** Tasks to carry out **
**a)** According to the passage on LC3B cancer mutations, which mutation showed a marked effect on both protein stability and interaction with LIR-containing proteins in the experimental validation?
**b)** Continue the passage on LC3B cancer mutations from its final sentence onward.

** Extract to read **
We unveiled the effects exerted by missense mutations found in cancer genomic studies for the key autophagy ubiquitin-like protein, LC3B, providing a solid computational framework that allows to assess in parallel the impact on the most important properties that define its function and stability (Figure 10). We classified as damaging for function, four mutation sites (R70, D19, G120, and K49) that were experimentally proved to alter the protein activity, supporting our approach. Moreover, we validated experimentally six variants which highlighted the marked effect of the P32Q mutation on both protein stability and interaction with LIR-containing proteins. Moreover, our study, thanks to the collection of MD simulations with nine different force fields, can also guide the selection of physical models for MD simulations of LC3/GABARAP family, here illustrated on LC3B as a prototype of the family.

Figure 10.

Figure 10.

The framework used to obtain a comprehensive classification and analysis of the missense mutations in the coding region of LC3B. (A) We used a collection of different computational approaches to analyze the simulation ensembles and evaluate the impacts that a missense mutation could have on the protein structural stability (i.e., contact analysis, folding ΔΔGs, shown in red), protein function (i.e., binding ΔΔGs, interplay with SLiMs and PTMs, co-occurrence of mutations with interactors, shown in blue) or both of them (e.g. Revel pathogenicity score, coevolution conservation, shown in purple). (B) We used these approaches to classify the missense mutations of LC3B found in cancer genomic studies. The heatmap shows the mutations predicted to be the most damaging (dark blue), ranked on the basis of a collective score (first column) or only according to the predicted impact on stability (second column) or function (third column). The white cartoon shows LC3B anchored to the membrane while the yellow sphere indicates the position of P32, whose mutation into glutamine is predicted to be highly damaging. (C) We experimentally validated the impact of mutations by overexpressing LC3B mutants and checking their expression, interaction, and cellular localization

Our framework provides the groundwork to better understand the impact of mutations found in high-throughput cancer genomics data on a group of proteins that are key players of the autophagy pathway. More in general, it can be applied to the study of cancer proteins to prioritize variants for experimental validation of their damaging or neutral effects (Figure 10). In such cases, our approach can suggest the most convenient experimental methodologies for the validation, depending if the impact of the mutations is likely to be on the protein structural stability or its activity or even more specific aspects such as changes in post-translational regulation or allosteric mechanisms.

Collected data
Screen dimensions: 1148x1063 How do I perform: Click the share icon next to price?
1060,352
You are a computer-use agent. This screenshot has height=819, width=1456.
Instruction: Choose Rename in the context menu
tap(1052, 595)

** Answers by item **
**a)** The P32Q mutation.

**b)**
Materials and methods

Data availability

All the raw data, inputs, outputs and scripts associated with this publication are available in two repositories: GitHub https://github.com/ELELAB/lc3b_cancer_paper.git and OSF https://osf.io/4zxym/.

Molecular Dynamics (MD) simulations

One-μs MD simulations in explicit solvent of LC3B monomer were collected starting from the free state NMR structure with PDB entry 1V49 [48] using GROMACS [94,95]. We employed nine force fields: ff14SB [96], ff99SBnmr1 [97], ff99SB*-ILDN-Q [98–100], a99SB-disp [101], RSFF2 [102,103], CHARMM22* [104], CHARMM27 [105], CHARMM36 [39] and RSFF1 [106]. An additional 500-ns simulation for the Y113C LC3B variant was collected with CHARMM22*.

We used, as solvent models, TIP3P adjusted for CHARMM force fields [107], TIP3P [108] for AMBER force fields and TIP4P-Ew [109] water model for the RSFF1 force field. We used a dodecahedral box with a minimum distance between protein and box edges of 12 Å applying periodic boundary conditions and a concentration of NaCl of 150 mM, neutralizing the charges of the system. In the simulations, we used the Nε2-H tautomer for all the histidine residues. The system was equilibrated in multiple steps. We carried out productive MD simulations in the canonical ensemble at 300 K and a time-step of 2 fs. We calculated long-range electrostatic interactions using the particle-mesh Ewald summation scheme, whereas we truncated Van der Waals and Coulomb interactions at 10 Å. Other details are provided in the input files in the OSF and GitHub repositories.

Structural assessment of the MD ensembles

We selected a subset of structures from the MD ensembles, taking 100 frames (equally spaced in time) from each of the different simulations for the prediction of chemical shifts and atomic resolution.

In particular, we calculated the backbone and proton side-chain chemical shift values for each MD ensemble with PPM_One [49]. We estimated the root mean square error (RMSE) between the predicted chemical shift values (from the simulations) and the experimentally measured chemical shifts from Biological Magnetic Resonance Bank (BMRB entry 5958) [48] to assess the ability of the force fields in describing a conformational ensemble close to the experimental one. We used for the comparison 119 Cα, 116 C, 119 Hα, 113 H and 114 N chemical shifts.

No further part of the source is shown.